• **RECORDS TO PROCESS**

☆ ☆ ☆ ☆ ☆

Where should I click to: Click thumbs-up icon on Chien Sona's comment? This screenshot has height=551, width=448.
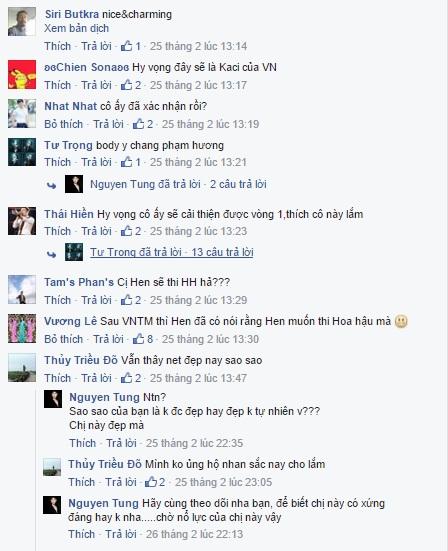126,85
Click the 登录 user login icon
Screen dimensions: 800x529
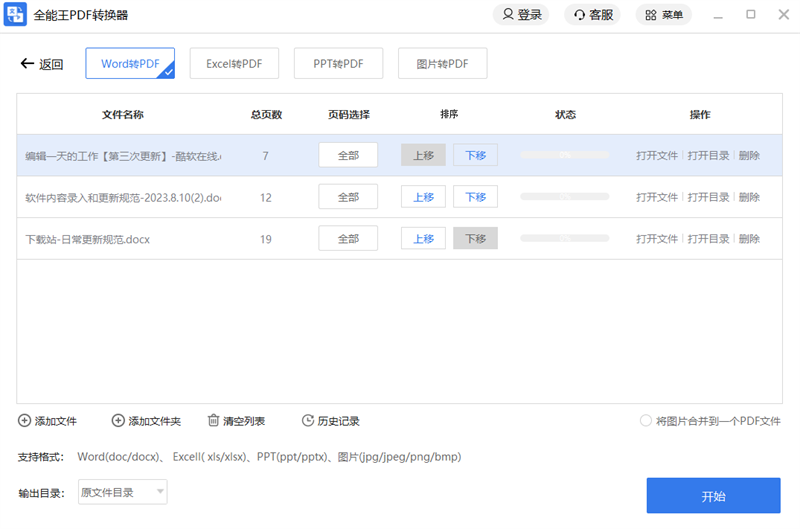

☆ ☆ ☆ ☆ ☆

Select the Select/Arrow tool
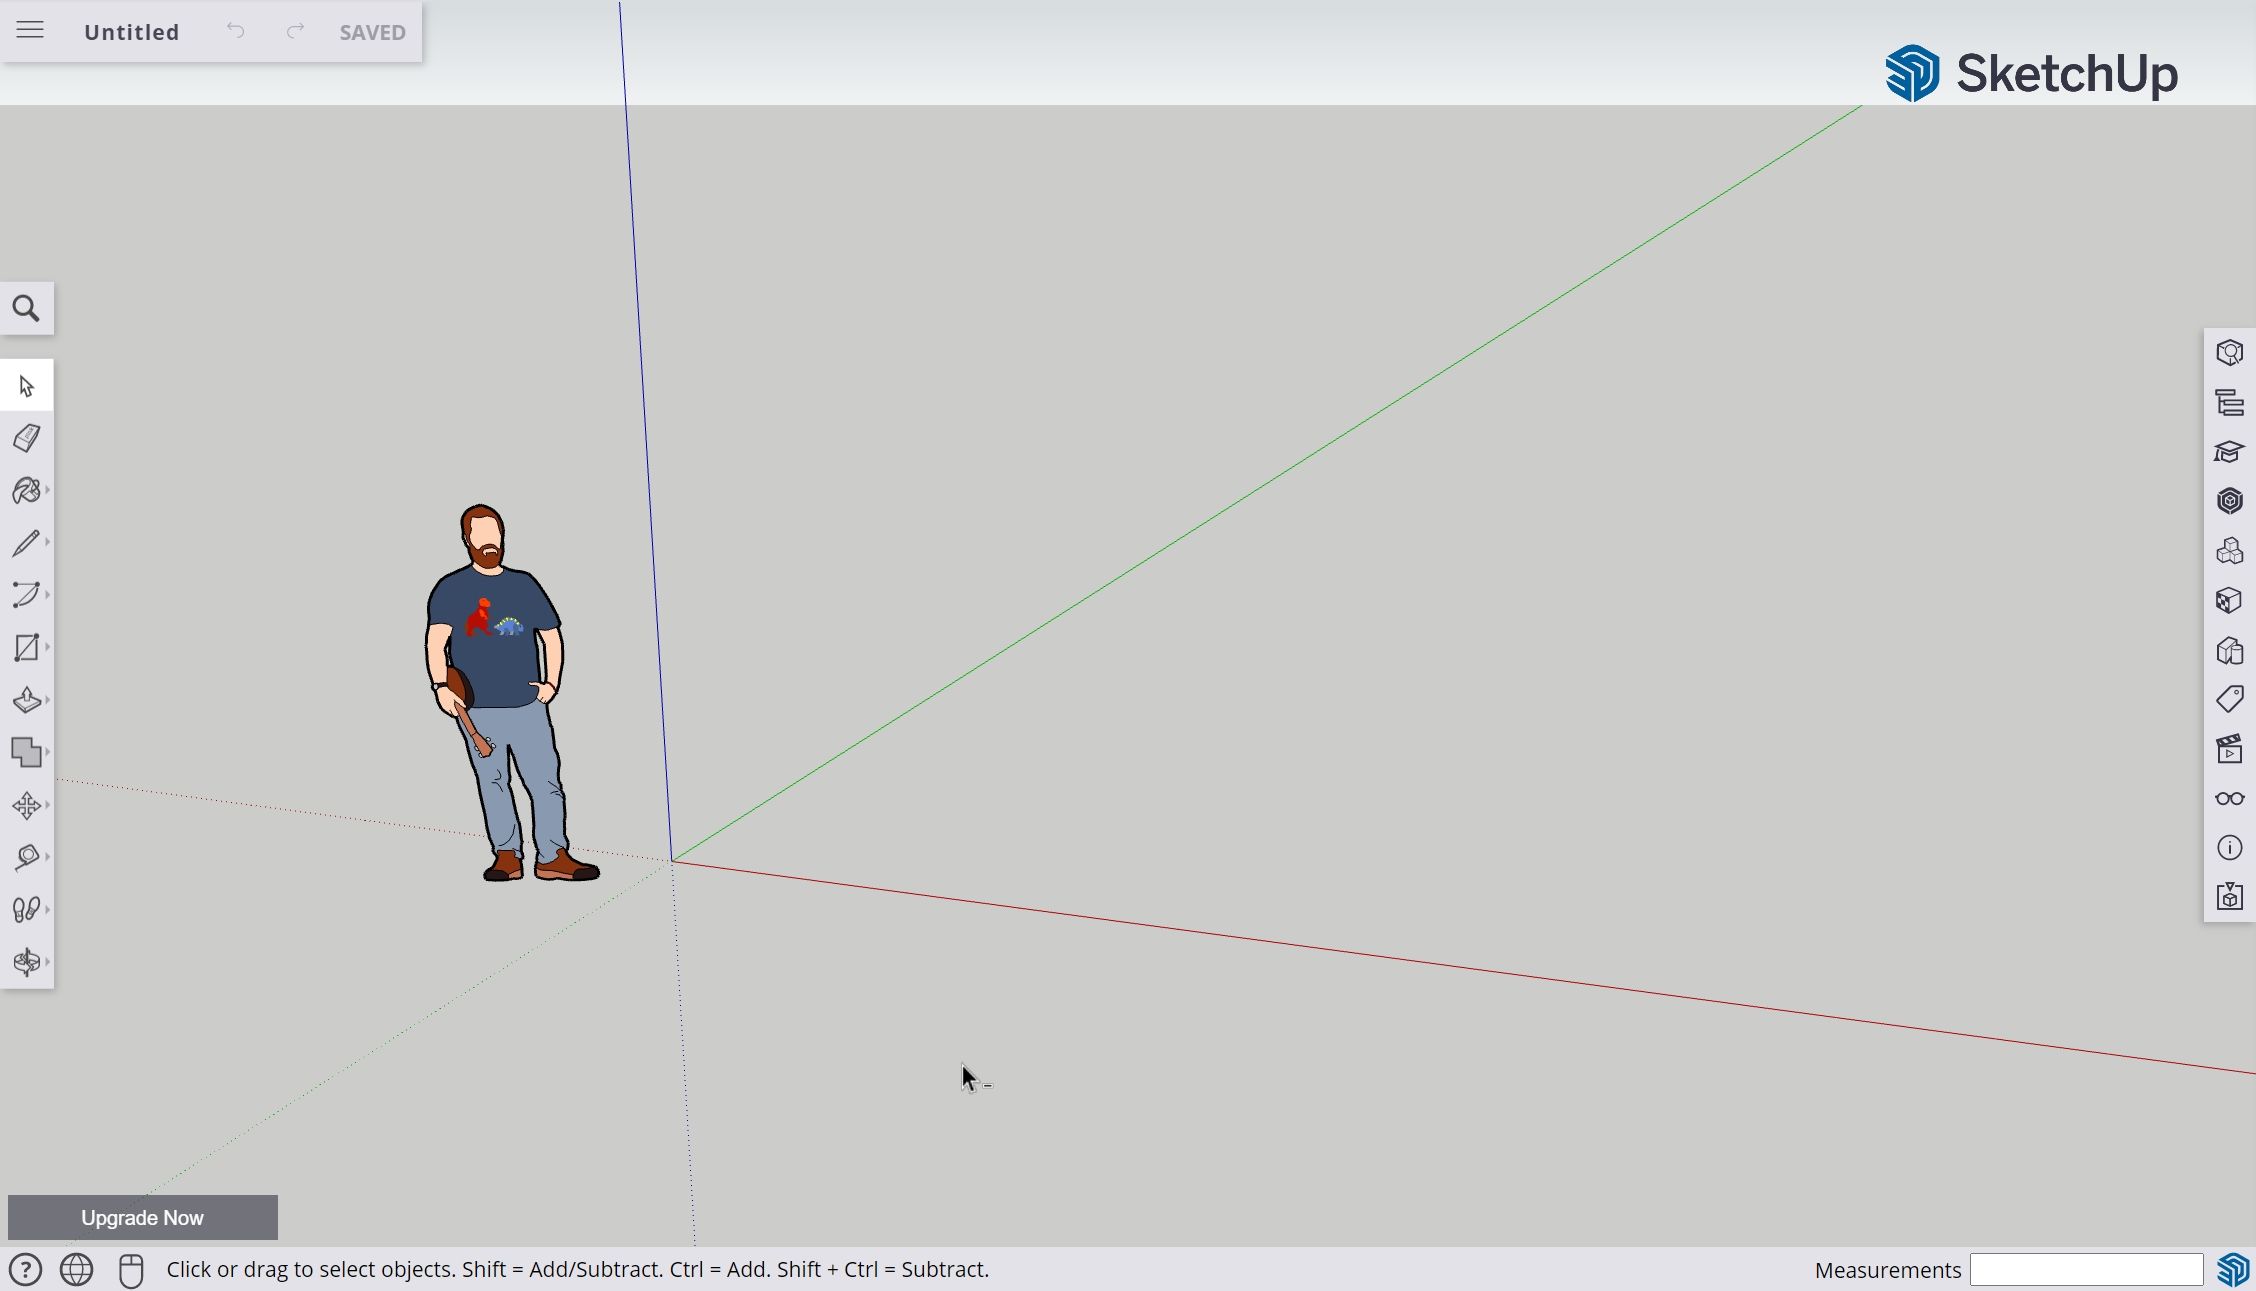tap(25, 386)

☆ ☆ ☆ ☆ ☆

Your reply is to be an exact repeat of the listing above from the line holding "Where should I" down to the line holding "Screen dimensions: 800x529", ends included, pictures excluded.

• **EXERCISE RESULT**
Where should I click to: Click thumbs-up icon on Chien Sona's comment? This screenshot has height=551, width=448.
126,85
Click the 登录 user login icon
Screen dimensions: 800x529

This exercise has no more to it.